Hay asertos que valen lo mismo para un siglo que para el siguiente, pero el nuevo centenario persigue fines menos grandilocuentes. Se tratará, simplemente, de poner en valor un conjunto patrimonial que no se agota en Covadonga, sino que abarca también la iglesia de Santa Eulalia de Abamia, sita a unos kilómetros, de estilo románico y erguida sobre una zona dolménica y una necrópolis romano-vadiniense en la parroquia de la que toma el nombre. Fue allí donde la Crónica Sebastianense asegura que Pelayo y su esposa, la reina Gaudiosa, recibieron su primera sepultura. Se los inhumó en sendos sepulcros hoy vacíos, porque los restos se trasladaron a Covadonga a instancias de Alfonso X el Sabio, y que estaban marcados con cenotafios que en el siglo XVI espantaron —tal palabra usó en sus escritos— por su sencillez y humildad a Ambrosio de Morales, cronista del rey Felipe II, durante su famoso viaje a Galicia y Asturias.
Si la sencillez y la humildad son virtudes o deméritos en lo que respecta a la historia y el arte es, como todo, opinable. Al historiador Gustavo Gallinal, la basílica de Frassinelli recién terminada le espantó por todo lo contrario.

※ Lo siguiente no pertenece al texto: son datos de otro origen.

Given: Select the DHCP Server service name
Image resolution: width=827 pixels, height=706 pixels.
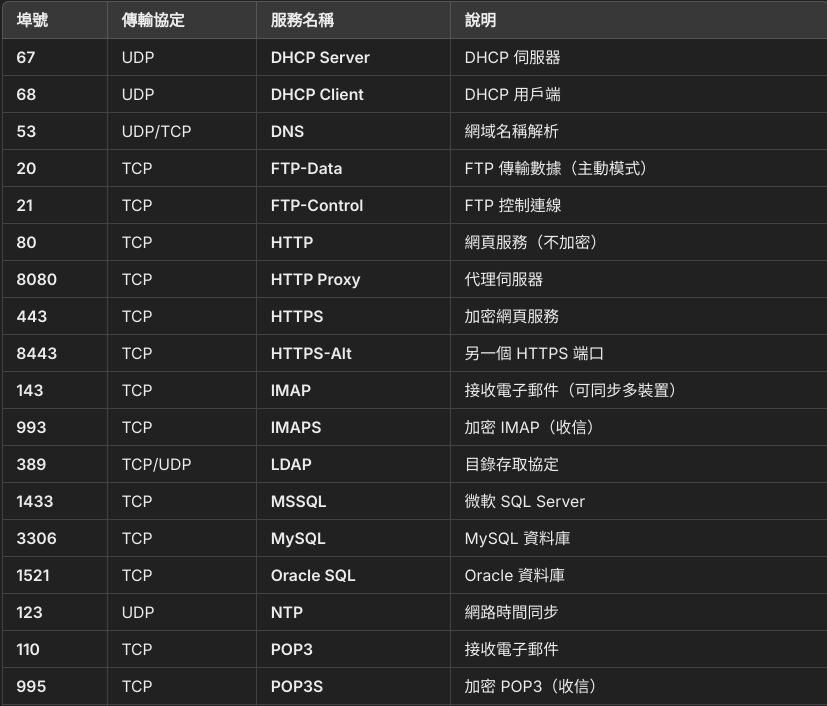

Era bastante —decía— la capillita de la cueva, toda humilde y sencilla ante la majestad de la naturaleza. Para construir la iglesia ha sido preciso desmochar el monte en que está asentada, cortar su cresta de granito. ¿A qué consagrar allí una iglesia, demasiado grande para tener la gracia de las ermitas y demasiado pequeña junto a las moles que la rodean? Alzada en el fondo de ese desfiladero, era ya un ara aquella roca, un ara suprema. Ni falta tampoco en torno el ambiente religioso: como creía Ozanam, es cierto que baja, de las alturas no frecuentadas por los hombres, la insinuación de un sentimiento de pureza moral que hay en ellas. Sentimos en el silencio y la calma de las cumbres una emoción de eternidad.

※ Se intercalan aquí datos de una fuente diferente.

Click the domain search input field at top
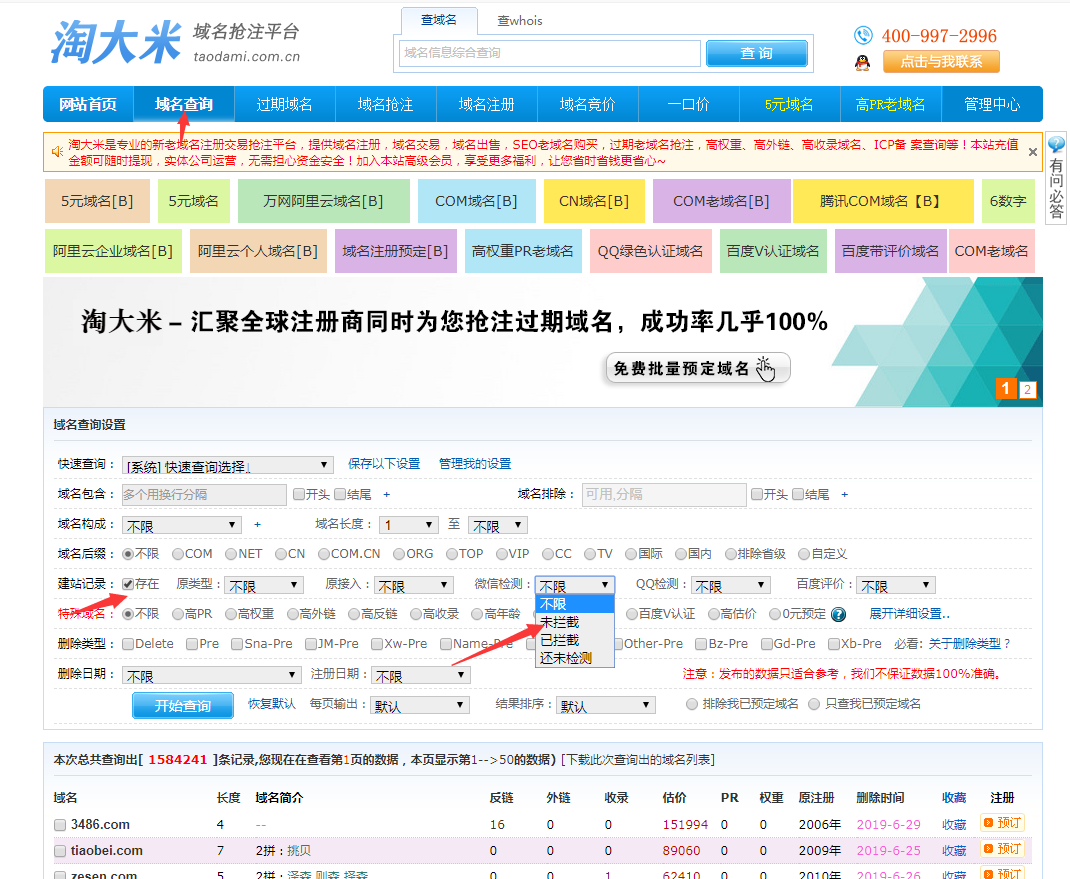[x=550, y=52]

Pero Gallinal era uruguayo. Hay una emoción inexplicable que trasciende con mucho la del fervor religioso, que él seguramente no entendía y que asalta a cualquier asturiano cuando, subiendo por la carretera que da acceso al santuario, las estilizadas torres de la basílica asoman de pronto entre los árboles, con las montañas de fondo, apuntando en dramática verticalidad a un cielo que puede imaginarse poblado por los dioses o no, pero en todo caso nunca deja de simbolizar el deseo de trascendencia y las altas aspiraciones de que ningún ser humano se desprende cuando descree. El cielo, unos trabajan por merecerlo y otros por asaltarlo, pero, como la Madre Coraje de Víctor Manuel, «a todos cobija bajo su manto». Durante la guerra civil, la Santina fue sacada de España, a fin de protegerla de saqueos y bombardeos, por republicanos, anarquistas y socialistas que la custodiaron con mimo hasta su llegada a la embajada española en París; y cuando la guerra terminó, un hombre se dirigió al claretiano Joaquín Aller, director de la Misión Española en París, y le dijo: «Soy un comunista asturiano. Es el caso que la Santina, patrona de mi tierra, está, entre otros tesoros artísticos, almacenada en la embajada. Ésta va a ser evacuada y yo no quiero que esta imagen más querida sufra más ultrajes». Después, la imagen regresó a Asturias en un peregrinaje que recorrió todo el norte de España desde Irún, y que congregó a auténticas multitudes que tampoco eran sólo forzadas o derechistas. No en vano se cantaba por entonces una coplilla que decía: «La Virgen de Covadonga/ ye piquiñina y galana/ y marchó con Quintanilla/ porque ye republicana».
Claudio Sánchez-Albornoz, maestro de historiadores que consagró su trayectoria a desentrañar los arcanos del reino de Asturias, también era republicano: fue ministro de Estado en los años treinta y presidente de la República en el exilio entre 1962 y 1971. Pero una de las primeras cosas que hizo a su vuelta del exilio en Buenos Aires fue visitar Covadonga. Hay fotografías que lo muestran arrodillado con devoción ante la Santina. Y es que para él, tal como expresó en su obra Orígenes de la nación española: el reino de Asturias, Covadonga había sido una de esas ocasiones históricas en que «sucesos fortuitos, acontecimientos menudos, sin relieve, iban a producir resultados gigantescos, insospechados, trascendentales».